===== Data listing

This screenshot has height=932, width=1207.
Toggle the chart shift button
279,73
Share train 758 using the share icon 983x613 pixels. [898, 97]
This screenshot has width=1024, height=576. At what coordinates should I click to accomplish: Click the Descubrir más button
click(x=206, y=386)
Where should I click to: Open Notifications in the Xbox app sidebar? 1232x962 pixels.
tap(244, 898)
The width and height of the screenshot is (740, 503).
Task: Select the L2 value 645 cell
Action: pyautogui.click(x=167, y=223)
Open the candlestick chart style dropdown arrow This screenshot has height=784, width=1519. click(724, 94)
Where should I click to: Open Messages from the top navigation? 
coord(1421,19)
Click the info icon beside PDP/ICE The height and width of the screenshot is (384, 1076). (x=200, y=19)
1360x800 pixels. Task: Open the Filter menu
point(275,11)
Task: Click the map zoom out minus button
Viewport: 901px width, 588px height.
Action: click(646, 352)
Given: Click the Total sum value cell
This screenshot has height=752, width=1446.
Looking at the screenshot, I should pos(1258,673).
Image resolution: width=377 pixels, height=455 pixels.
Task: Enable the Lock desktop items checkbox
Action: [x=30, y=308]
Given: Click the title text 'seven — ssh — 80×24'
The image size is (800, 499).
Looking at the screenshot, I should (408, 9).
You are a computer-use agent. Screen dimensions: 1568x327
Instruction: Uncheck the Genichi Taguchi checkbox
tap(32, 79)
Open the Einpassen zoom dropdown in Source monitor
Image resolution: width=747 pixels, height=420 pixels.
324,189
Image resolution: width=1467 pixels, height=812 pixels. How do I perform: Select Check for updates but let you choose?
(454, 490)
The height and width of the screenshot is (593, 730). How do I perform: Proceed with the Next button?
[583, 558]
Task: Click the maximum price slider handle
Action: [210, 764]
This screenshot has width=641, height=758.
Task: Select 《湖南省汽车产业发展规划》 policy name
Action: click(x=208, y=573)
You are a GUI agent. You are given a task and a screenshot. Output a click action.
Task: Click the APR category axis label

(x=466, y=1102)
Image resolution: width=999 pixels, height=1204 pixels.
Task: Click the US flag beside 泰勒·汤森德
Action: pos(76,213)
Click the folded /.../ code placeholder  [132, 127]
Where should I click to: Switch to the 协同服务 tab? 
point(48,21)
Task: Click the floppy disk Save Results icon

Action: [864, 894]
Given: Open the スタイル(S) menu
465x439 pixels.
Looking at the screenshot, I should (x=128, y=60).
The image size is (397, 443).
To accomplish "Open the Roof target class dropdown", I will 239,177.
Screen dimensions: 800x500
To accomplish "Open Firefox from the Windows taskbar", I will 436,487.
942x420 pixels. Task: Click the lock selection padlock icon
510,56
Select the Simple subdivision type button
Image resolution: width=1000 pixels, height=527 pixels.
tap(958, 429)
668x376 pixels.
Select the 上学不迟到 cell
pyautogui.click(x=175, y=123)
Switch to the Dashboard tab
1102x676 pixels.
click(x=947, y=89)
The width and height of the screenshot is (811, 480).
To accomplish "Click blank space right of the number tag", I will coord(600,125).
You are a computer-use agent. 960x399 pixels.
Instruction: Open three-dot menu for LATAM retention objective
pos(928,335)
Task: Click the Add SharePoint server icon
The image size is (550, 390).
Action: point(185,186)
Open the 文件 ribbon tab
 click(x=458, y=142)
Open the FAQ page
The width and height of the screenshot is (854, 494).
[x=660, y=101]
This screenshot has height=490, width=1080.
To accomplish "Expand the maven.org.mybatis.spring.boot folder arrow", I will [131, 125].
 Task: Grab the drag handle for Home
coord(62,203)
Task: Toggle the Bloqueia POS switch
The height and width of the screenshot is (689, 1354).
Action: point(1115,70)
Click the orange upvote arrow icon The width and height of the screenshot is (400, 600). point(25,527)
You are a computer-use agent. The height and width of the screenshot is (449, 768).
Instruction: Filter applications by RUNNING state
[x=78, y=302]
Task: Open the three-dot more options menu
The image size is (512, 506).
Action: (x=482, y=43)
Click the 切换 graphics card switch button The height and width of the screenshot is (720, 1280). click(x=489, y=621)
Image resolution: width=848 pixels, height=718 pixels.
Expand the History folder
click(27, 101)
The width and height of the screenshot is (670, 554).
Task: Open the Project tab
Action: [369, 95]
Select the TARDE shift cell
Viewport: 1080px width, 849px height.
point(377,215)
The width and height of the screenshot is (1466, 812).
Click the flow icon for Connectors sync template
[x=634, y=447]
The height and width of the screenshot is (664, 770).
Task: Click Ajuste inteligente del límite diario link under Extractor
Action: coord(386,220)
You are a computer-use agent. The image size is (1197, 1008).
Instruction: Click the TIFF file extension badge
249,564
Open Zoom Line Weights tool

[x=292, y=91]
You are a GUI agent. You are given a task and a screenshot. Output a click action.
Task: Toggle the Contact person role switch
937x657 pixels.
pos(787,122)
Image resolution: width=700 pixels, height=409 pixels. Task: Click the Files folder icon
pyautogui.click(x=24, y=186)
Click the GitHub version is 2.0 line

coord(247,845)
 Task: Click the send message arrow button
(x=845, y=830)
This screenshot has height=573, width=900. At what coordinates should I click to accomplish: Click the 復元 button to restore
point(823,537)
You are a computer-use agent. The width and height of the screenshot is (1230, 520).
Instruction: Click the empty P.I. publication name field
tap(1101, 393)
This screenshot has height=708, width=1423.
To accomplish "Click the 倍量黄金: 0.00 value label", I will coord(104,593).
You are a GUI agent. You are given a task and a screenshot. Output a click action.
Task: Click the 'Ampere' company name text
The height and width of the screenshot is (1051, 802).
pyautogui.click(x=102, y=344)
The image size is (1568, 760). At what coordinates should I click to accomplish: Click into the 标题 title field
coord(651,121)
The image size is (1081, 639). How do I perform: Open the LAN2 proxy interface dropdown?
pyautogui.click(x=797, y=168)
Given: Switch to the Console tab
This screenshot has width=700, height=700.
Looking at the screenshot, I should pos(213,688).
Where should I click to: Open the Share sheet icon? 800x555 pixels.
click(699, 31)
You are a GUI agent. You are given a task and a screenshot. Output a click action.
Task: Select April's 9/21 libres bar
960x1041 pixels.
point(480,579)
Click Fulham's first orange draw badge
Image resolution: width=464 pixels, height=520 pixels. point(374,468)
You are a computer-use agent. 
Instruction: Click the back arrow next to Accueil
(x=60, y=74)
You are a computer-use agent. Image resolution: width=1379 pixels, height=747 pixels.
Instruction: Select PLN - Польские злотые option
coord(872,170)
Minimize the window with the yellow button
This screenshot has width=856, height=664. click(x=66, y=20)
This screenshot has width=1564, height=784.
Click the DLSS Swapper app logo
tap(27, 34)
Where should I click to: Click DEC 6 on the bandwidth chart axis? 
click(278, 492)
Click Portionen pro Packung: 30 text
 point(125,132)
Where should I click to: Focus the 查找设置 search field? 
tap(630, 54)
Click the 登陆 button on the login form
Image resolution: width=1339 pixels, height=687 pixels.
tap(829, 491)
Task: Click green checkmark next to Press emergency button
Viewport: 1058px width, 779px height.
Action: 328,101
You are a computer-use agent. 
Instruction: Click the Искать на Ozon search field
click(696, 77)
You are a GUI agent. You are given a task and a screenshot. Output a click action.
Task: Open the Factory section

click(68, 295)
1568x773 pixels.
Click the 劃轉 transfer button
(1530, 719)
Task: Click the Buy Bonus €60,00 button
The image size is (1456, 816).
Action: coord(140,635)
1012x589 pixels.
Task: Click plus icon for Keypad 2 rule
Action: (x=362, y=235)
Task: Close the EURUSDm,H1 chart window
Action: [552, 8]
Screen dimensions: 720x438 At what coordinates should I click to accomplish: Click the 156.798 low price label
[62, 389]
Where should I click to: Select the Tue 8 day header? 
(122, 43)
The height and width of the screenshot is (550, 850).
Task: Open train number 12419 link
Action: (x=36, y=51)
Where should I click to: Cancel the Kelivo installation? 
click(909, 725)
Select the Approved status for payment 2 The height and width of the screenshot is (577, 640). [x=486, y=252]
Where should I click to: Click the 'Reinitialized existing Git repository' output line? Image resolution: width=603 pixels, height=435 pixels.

==========

[What the task requires] From the first line of the listing above to the line that contains "You are a computer-use agent. Screen", inclusive, restate every line word for word. Nothing else belongs in the answer.

[Problem solution]
This screenshot has height=932, width=1207.
Toggle the chart shift button
279,73
Share train 758 using the share icon 983x613 pixels. [898, 97]
This screenshot has width=1024, height=576. At what coordinates should I click to accomplish: Click the Descubrir más button
click(x=206, y=386)
Where should I click to: Open Notifications in the Xbox app sidebar? 1232x962 pixels.
tap(244, 898)
The width and height of the screenshot is (740, 503).
Task: Select the L2 value 645 cell
Action: pyautogui.click(x=167, y=223)
Open the candlestick chart style dropdown arrow This screenshot has height=784, width=1519. click(724, 94)
Where should I click to: Open Messages from the top navigation? 
coord(1421,19)
Click the info icon beside PDP/ICE The height and width of the screenshot is (384, 1076). (x=200, y=19)
1360x800 pixels. Task: Open the Filter menu
point(275,11)
Task: Click the map zoom out minus button
Viewport: 901px width, 588px height.
Action: click(646, 352)
Given: Click the Total sum value cell
This screenshot has height=752, width=1446.
Looking at the screenshot, I should pos(1258,673).
Image resolution: width=377 pixels, height=455 pixels.
Task: Enable the Lock desktop items checkbox
Action: [x=30, y=308]
Given: Click the title text 'seven — ssh — 80×24'
The image size is (800, 499).
Looking at the screenshot, I should (408, 9).
You are a computer-use agent. Screen dimensions: 1568x327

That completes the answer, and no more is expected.